> WORK TASK 1:
Answer these from the excerpt on Canadian priests during the pandemic, one line each:
(a) How many Catholic priests made up the sample?
(b) What kind of standard errors were reported, and why was region-level clustering not used?
(c) What share of priests had received professional counseling in the 12 months before the survey?
> WORK TASK 2: Pick up the study on Canadian priests during the pandemic right after its statement of Hypothesis 1, and keep writing it.

> SELECTED EXCERPT:
________________________

While all potential sources of bias cannot be fully eliminated—and, thus, results cannot be interpreted as causal effects by any means—the rich set of individual-level controls is adding immense value to the simple bivariate relationships. In the preferred specifications, region fixed effects were introduced, thereby only comparing priests within the same part of Canada (
Figure 1 provides an overview of the number of participants by Canadian province). This is particularly relevant in the context of the pandemic, since both regulations and incidences (
Figure 2)—that matter for the severity of the distress experienced by the priests—vary at the regional level. The specific restrictions relevant for the priests’ pastoral well-being varied at the provincial level and are depicted in
Figure 3.
In all regression tables, bivariate (‘raw’) relationships between outcome and regressor of interest are augmented by a step-by-step introduction of control variables and region fixed effects. Since there are not enough regions in Canada to allow for region-level clustering, heteroskedasticity-robust standard errors (HC3) were chosen and are reported in parentheses. Sample size is kept constant within each table. For expositional purposes, the regression constant and fixed effect coefficients are omitted in all tables. Table notes contain further information on all variables included in each model.
3.2. Descriptive Statistics
Table 1 summarizes the descriptive statistics of the analytical sample. Panel A shows mean, standard deviation, and the number of non-missing observations for key variables. Panel B shows the raw correlations between all psychological measures used in the study. The sample was comprised of 411 Catholic priests, of whom approximately 80% were diocesan priests and 20% vowed religious priests. A little over half of the group were above 60 years of age (54.74%), followed by those who were between 40 and 59 years old (35.04%), and 10.22% who were below age 40. The sample was predominantly of European ethnic descent (79.20%) and 20% self-identified in the group consisting of Asian, African, Latino, Middle Eastern, and Indigenous/First Nation origin. The sample was predominantly well-educated, with 66.42% of participants holding a master’s degree, and 17.27% holding a doctoral or professional degree. Twenty-eight percent of respondents were first-generation migrants and 27% were based in a rural location. Sixty-five percent of priests had received spiritual direction during the pandemic, while only 9% had received professional counseling in the 12 months prior to the survey. Sixty-two percent reported spiritual activities as being helpful during the pandemic and 56% reported helpful friendship activities, while only 27% reported helpful group activities.
3.3. Hypothesis Testing
According to Hypothesis 1, the psychological distress of COVID-19 will be negatively associated with the psychological well-being of priests in Canada.

________________________

> PROVIDED DATA:
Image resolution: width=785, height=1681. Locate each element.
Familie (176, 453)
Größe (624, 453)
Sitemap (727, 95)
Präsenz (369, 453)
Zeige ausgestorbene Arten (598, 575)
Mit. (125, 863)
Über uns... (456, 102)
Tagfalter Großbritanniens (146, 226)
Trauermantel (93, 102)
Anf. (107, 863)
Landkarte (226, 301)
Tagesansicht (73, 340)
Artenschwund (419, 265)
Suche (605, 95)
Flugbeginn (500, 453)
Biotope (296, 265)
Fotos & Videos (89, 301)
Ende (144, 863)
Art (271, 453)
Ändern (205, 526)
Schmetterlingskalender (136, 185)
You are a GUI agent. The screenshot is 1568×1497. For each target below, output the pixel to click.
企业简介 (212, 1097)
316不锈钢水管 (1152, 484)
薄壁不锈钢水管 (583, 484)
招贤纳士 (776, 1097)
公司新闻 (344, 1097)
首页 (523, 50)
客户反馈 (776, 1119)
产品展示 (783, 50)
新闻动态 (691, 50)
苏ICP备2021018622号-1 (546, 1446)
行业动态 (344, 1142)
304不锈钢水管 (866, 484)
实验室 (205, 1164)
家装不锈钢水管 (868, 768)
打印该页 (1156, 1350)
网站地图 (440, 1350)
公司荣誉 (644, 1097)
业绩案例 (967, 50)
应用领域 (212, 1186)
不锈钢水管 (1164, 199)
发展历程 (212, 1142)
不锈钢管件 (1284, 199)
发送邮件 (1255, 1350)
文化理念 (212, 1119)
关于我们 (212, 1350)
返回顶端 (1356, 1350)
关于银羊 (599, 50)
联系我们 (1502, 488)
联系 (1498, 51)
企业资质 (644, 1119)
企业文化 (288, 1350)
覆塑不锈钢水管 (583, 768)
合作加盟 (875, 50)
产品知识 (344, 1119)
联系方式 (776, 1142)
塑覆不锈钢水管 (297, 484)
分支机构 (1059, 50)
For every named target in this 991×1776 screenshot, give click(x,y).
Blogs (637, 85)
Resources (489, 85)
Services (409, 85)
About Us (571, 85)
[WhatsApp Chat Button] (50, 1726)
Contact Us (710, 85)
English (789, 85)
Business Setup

________________________

> EXPECTED OUTPUT 1:
(a) 411 Catholic priests.
(b) Heteroskedasticity-robust standard errors (HC3), because Canada does not have enough regions to allow region-level clustering.
(c) 9%.

> EXPECTED OUTPUT 2:
Table 2 contains our main results on COVID-19-related well-being among Canadian priests. It evidences the relationship between the various non-religion-specific psychological scales and the psychological well-being score in a linear regression framework. As these regressions rely on survey data and do not exploit any exogenous variation in the determinants of psychological well-being, our results cannot be interpreted as causal effects. However, due to the large number of controls in the more sophisticated specifications, meaningful correlations were uncovered by holding constant some of the most substantial confounders.
First, columns (1) through (4) show the raw bivariate relationships between the PWBS score and, respectively, the IES-R scale, the PHQ-9 scale, the GAD-7 scale, and the UCLA Loneliness scale. As expected, all four scores are strongly negatively related to psychological well-being. These negative coefficients are very precisely measured and therefore statistically significant at the 1% level with heteroskedasticity-robust standard errors. In particular, the IES-R shows a large coefficient. If the IES-R total mean score (as measured by the sum of the means of the three subscales) increases by one point, the PWBS score decreases significantly by approximately 5.4 points. This amounts to a 3% decrease relative to the 195-point average of the PWBS score in our sample. This seemingly strong relationship did not survive in the richer specifications. Analogously to the IES scale, an increase in the depression (column 2), anxiety (column 3), and loneliness (column 4) scores by one point is associated with a significant decrease in well-being, by 3.1, 2.6, and 5.6 points, respectively.
The picture changes once all four scores were included simultaneously in column (5) to assess their relative importance. Now, only the coefficients on depression and loneliness remain (highly) significant, even though, in absolute terms, both decrease in size. It appears that depression and loneliness are more predictive of psychological well-being in the context of the pandemic than the impact of event score in itself. The high R-squared of 0.30 in column (2) compared to columns (1), (3), and (4) suggests that this finding is mainly driven by the high predictive power of the depression scale.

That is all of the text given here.